The steak his wife had pan fried for us was thick and delicious, but I “could hardly finish half of it. Once I found out that Cab had pushed on I didn’t have much of an appetite.

“What made him go on?” I asked. “What’s his hurry?”

Mr. O’Shaughnessy looked over at the man with the broken glasses as if asking him, then answered the question himself. “Because he’s daft! Oi told’m he wuz daft, too. It’s an outra-a-a-geous hardship for the little tykes,’ I sez to ’im. Wud he listen? He wud not. ‘Oi’ve made up me moind,’ sez he. ‘Oi has a mission Oi’m on, ‘n’ Oi shall not sleep until Oi’ve finished with it. Oi makes no stop till Oi’ve done whut Oi’ve set out ta do.’ Did he say that or shall Oi be kicked inta Hell seven toimes for loyin’?” he asked the man.

The man nodded. He was a neighbor named Joshua Potter and he’d just dropped by for a visit. “That’s just about what he said,” he agreed.

“Oi’m sorry, lass,” Mr. O’Shaughnessy said to me.

Mrs. O’Shaughnessy came over to the table. “You not eat,” she said.

“I’m not hungry,” I said.

The man sleeping in the bunk started snoring again and kept it up until Mr. O’Shaughnessy went behind the blanket and poked him. He hadn’t waked up the whole time we were there.

I looked over at Fred. There were dark circles under his eyes. He’d hardly spoken a word since we’d come in. “Suppose we went over The Drop,” he asked Mr. O’Shaughnessy. “You think we’d have a chance of catching him then?”

“The Dhrop?” He crooked his head and made a grudging sound. “It’s a bad toime for takin’ that trail. Bad indeed.”

“It would save us two hours.”

Mr. O’Shaughnessy looked at the other man. “Phwat do you think, Josh?”

“You might catch him,” he said to Fred, “if your sled holds together.”

“You have some chain I can borrow?” Fred asked.
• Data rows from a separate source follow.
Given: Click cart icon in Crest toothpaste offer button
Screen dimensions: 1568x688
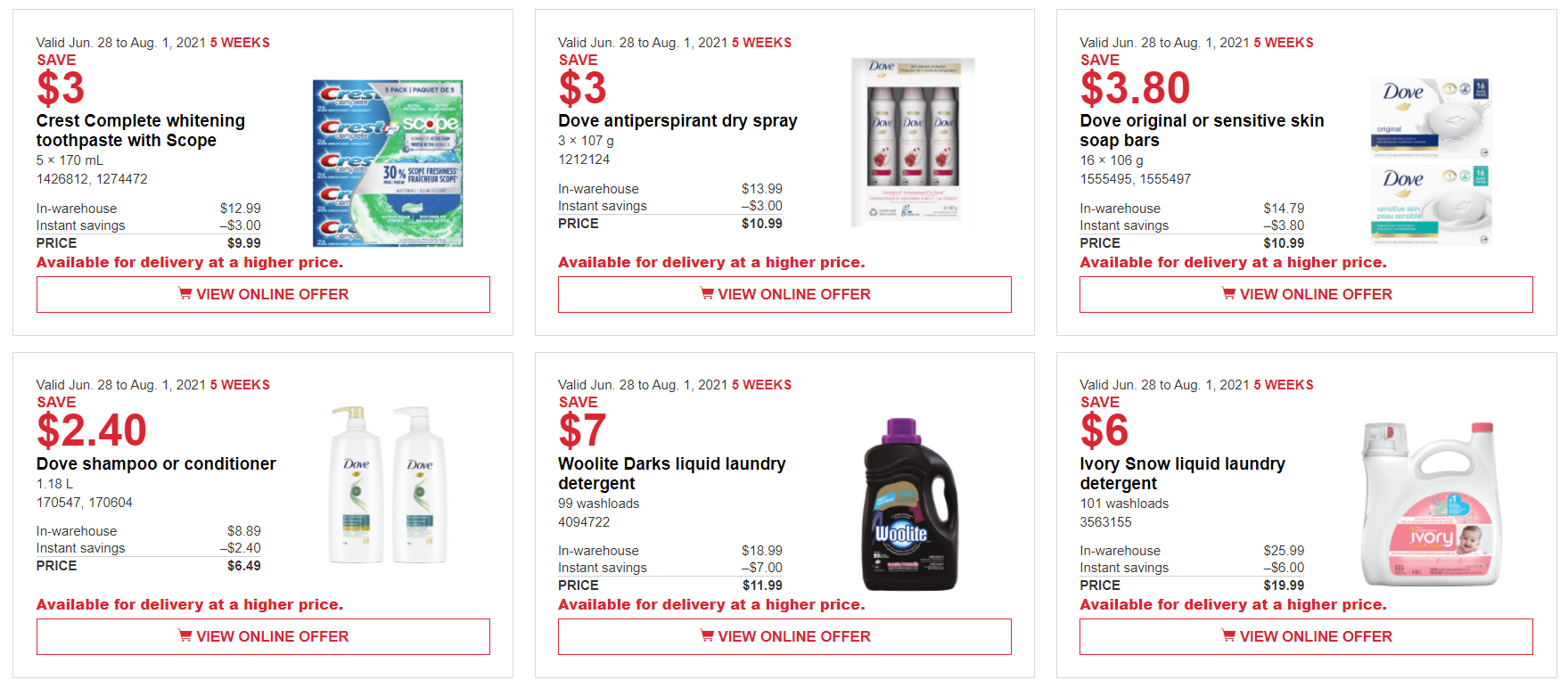Looking at the screenshot, I should [185, 293].
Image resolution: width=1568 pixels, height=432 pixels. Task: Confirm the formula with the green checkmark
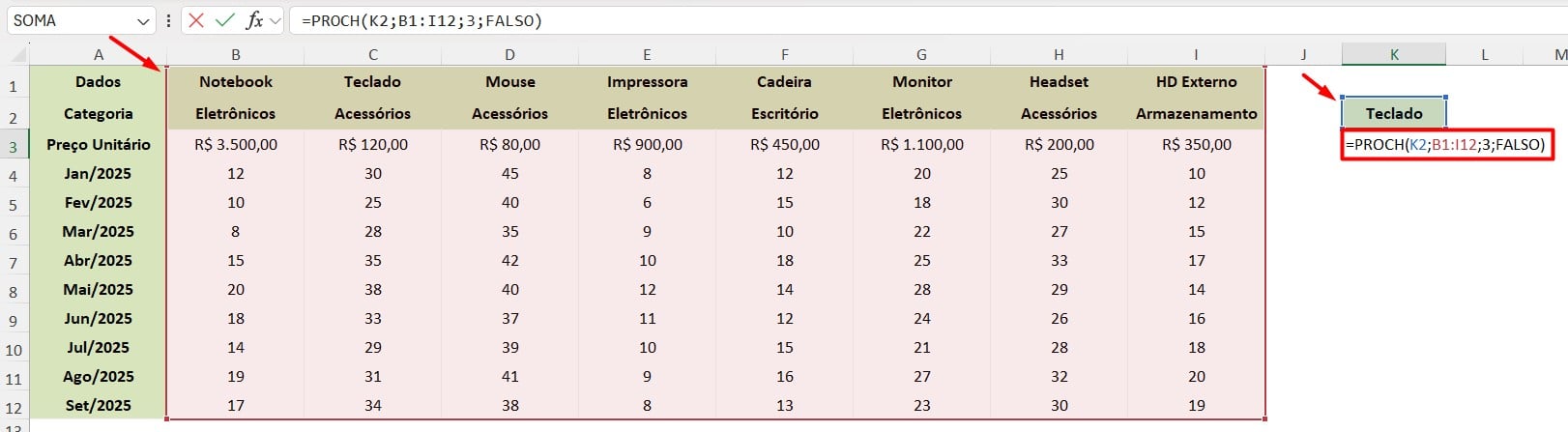click(225, 20)
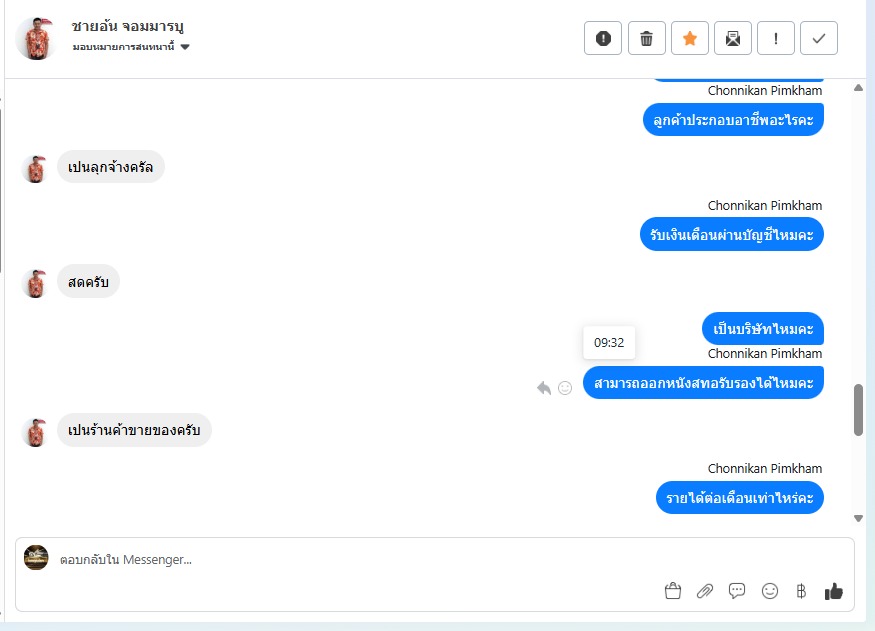Mark conversation done with the checkmark button

tap(819, 38)
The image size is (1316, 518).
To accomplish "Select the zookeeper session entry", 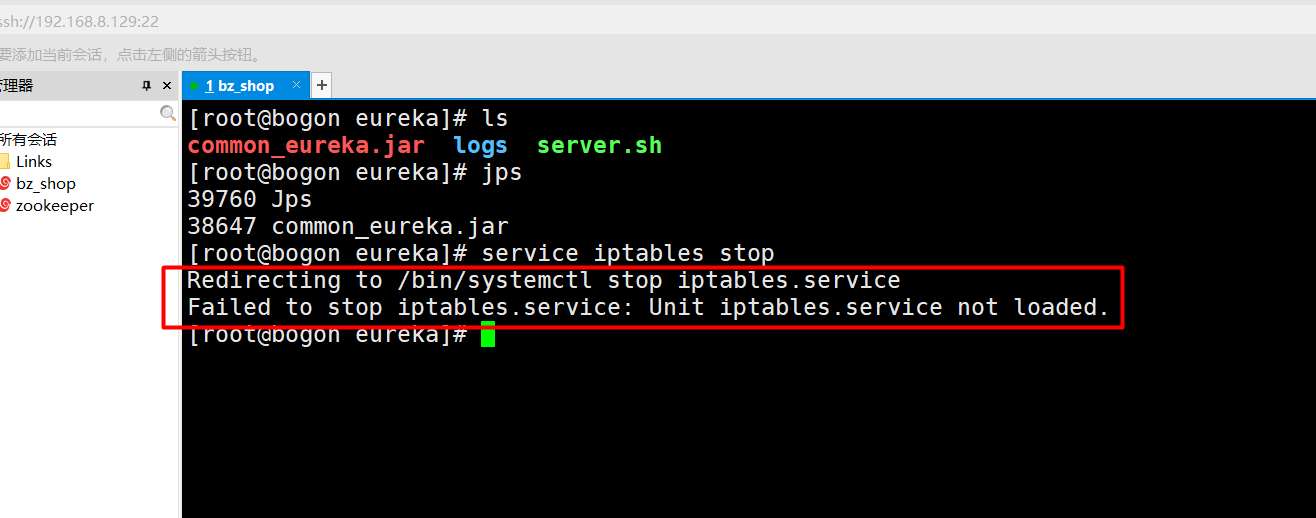I will (55, 205).
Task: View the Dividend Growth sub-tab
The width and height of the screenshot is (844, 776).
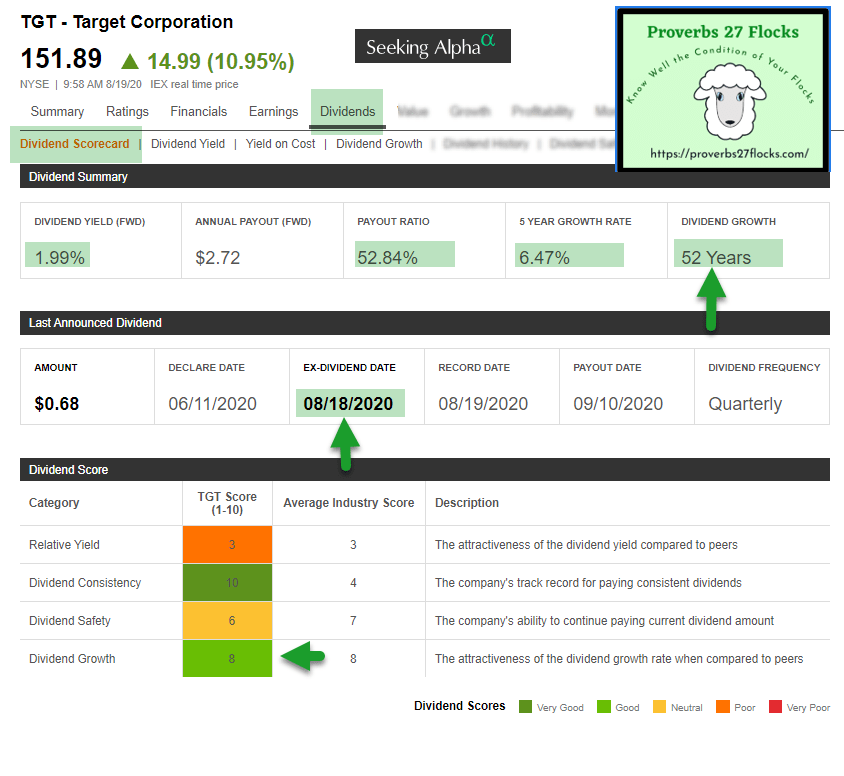Action: coord(379,144)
“All ye need,” Mr. O’Shaughnessy said.

Fred glanced at me. He was tired. We both were. He looked away quickly. “If you’ll tell me where it is I’ll go get it,” he said, standing.

“I’ll go with ye.”

Fred collected his clothes. As he was about to go out, I said, “Hey, you’re forgetting something.”

“What’s that?” he said.

“My duds,” I said, getting up. I’d used the term to make him smile and he did.

“Oh. Yeah …”

I collected my own clothes and gave them to him.

“What’s The Drop?” I asked Josh after they went out.

“Ptarmigan Drop. A pass. Bad one.” He raised one hand and held it flat. Then he tilted it steeply. “Drops like this,” he said. “This time of year it’s half ice.”